Fuero sindical: Las únicas razones por las que un empleado protegido sí puede ser despedido
¿Se puede despedir a un empleado con fuero sindical? Le explicamos las excepciones legales.
Noticias RCN
07:36 a. m.
Existe un mito que ha dejado muchas dudas en el mundo laboral en Colombia y es que se cree que los empleados con fuero sindical son completamente "intocables" y que sus contratos no pueden ser terminados bajo ninguna circunstancia.
Sin embargo, las autoridades laborales y la jurisprudencia han sido claras al respecto.

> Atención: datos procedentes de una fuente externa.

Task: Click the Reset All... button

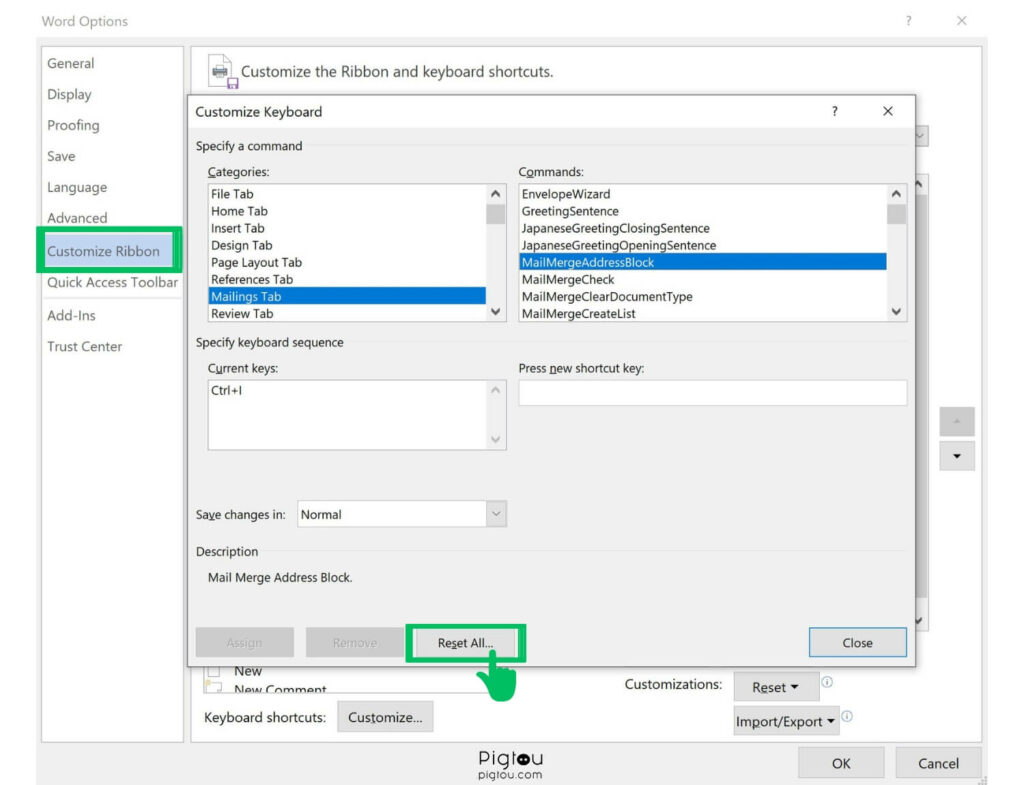Action: [x=465, y=643]
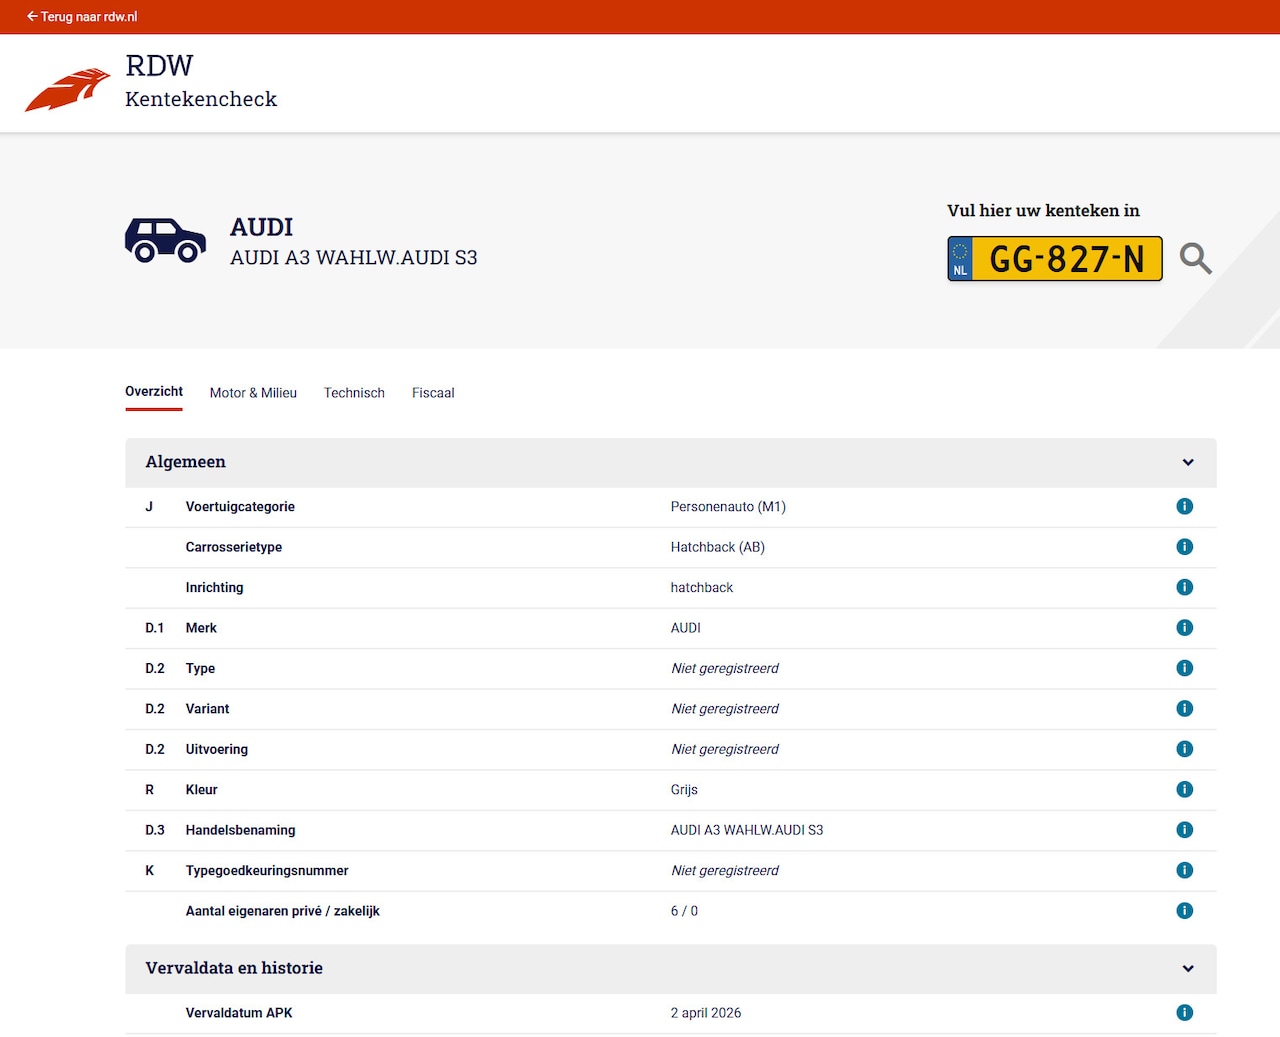Open info for Typegoedkeuringsnummer

1184,870
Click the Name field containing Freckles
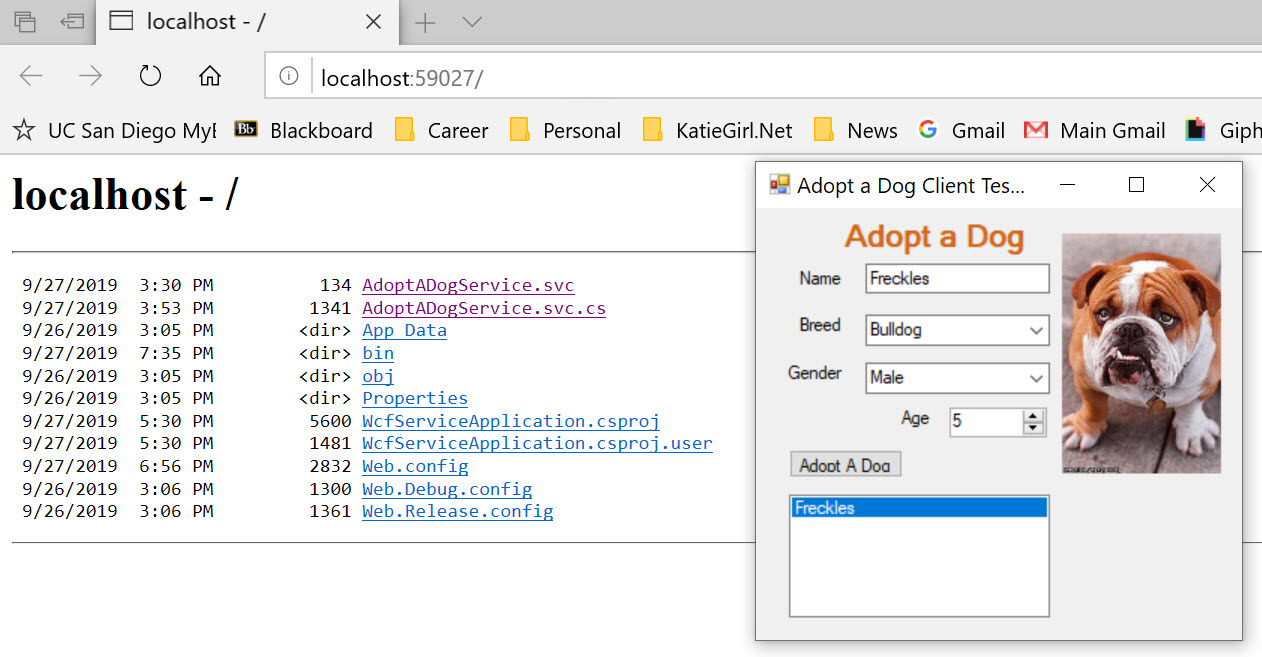The image size is (1262, 657). pyautogui.click(x=957, y=278)
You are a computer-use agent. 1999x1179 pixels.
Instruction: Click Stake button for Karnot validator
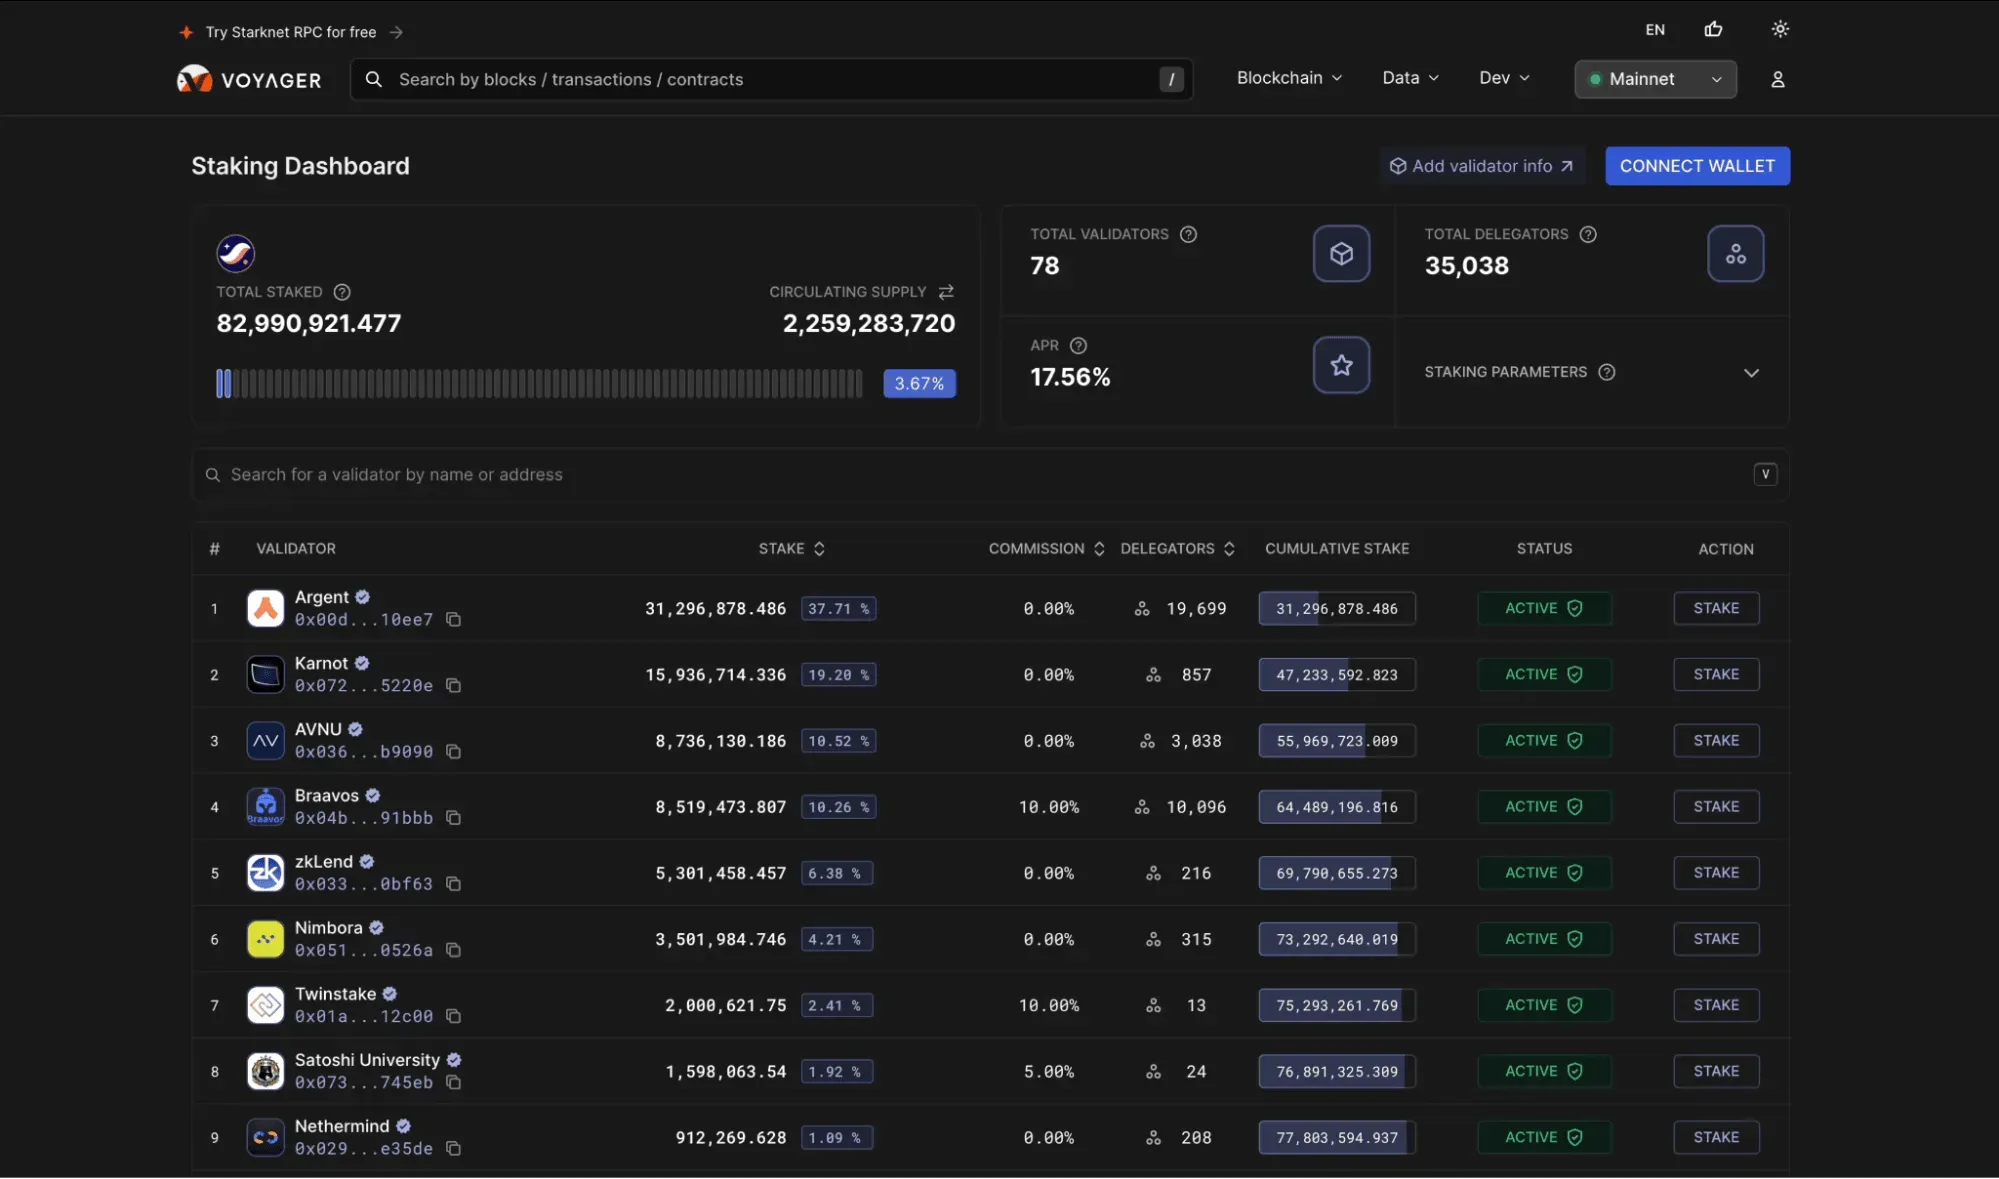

El fuero sindical es un mecanismo de protección, no un escudo de impunidad.
¿Qué es el fuero sindical y a quiénes protege?
Antes de entrar en las excepciones, es importante recordar que el fuero sindical es la garantía que tienen algunos trabajadores de no ser despedidos, desmejorados en sus condiciones laborales, ni trasladados sin una justa causa previamente calificada por un juez del trabajo.
Esta protección ampara principalmente a:
- Los fundadores de un sindicato.
- Los directores de la organización sindical (junta directiva).
- Los miembros de la comisión de reclamos.
- Trabajadores que se encuentren en medio de una negociación colectiva (fuero circunstancial).
Las únicas razones por las que sí se puede despedir a un empleado con fuero
La legislación laboral no prohíbe de forma absoluta el despido de un empleado amparado por el fuero sindical, sino que establece un camino legal estricto y riguroso para asegurar que la decisión no responda a una persecución por su actividad asociativa. Para que esta desvinculación sea válida ante la ley, es obligatorio que coincidan dos factores fundamentales y sucesivos.
En primer lugar, la empresa debe contar con una justa causa real y comprobable, lo que significa que queda completamente descartado el despido por mera voluntad del empleador o sin motivo aparente. Esta justificación tiene que encajar perfectamente en los supuestos graves previstos por la ley, como cuando el trabajador comete faltas graves a sus obligaciones (actos de violencia, filtración de secretos técnicos o violaciones directas al reglamento interno), demuestra un bajo rendimiento tras haber agotado los planes de mejora, o bien, cuando ocurre la liquidación definitiva de la empresa, un escenario donde la relación laboral se vuelve materialmente inviable.
Sin embargo, tener la razón y las pruebas no es suficiente. El segundo elemento indispensable, que actúa como la auténtica regla de oro en estos casos, es obtener la autorización previa de un juez laboral. Bajo ninguna circunstancia el empleador puede aplicar la terminación del contrato de manera directa.
Si la empresa se salta este paso y despide al trabajador protegido sin el permiso judicial, la ley castiga la omisión declarando el despido como completamente nulo.
Esto tiene consecuencias financieras y operativas severas para la compañía, ya que será obligada a reintegrar de inmediato al empleado a su puesto y a pagarle, con carácter retroactivo, todos los salarios y prestaciones que dejó de percibir durante el tiempo que estuvo separado de su cargo.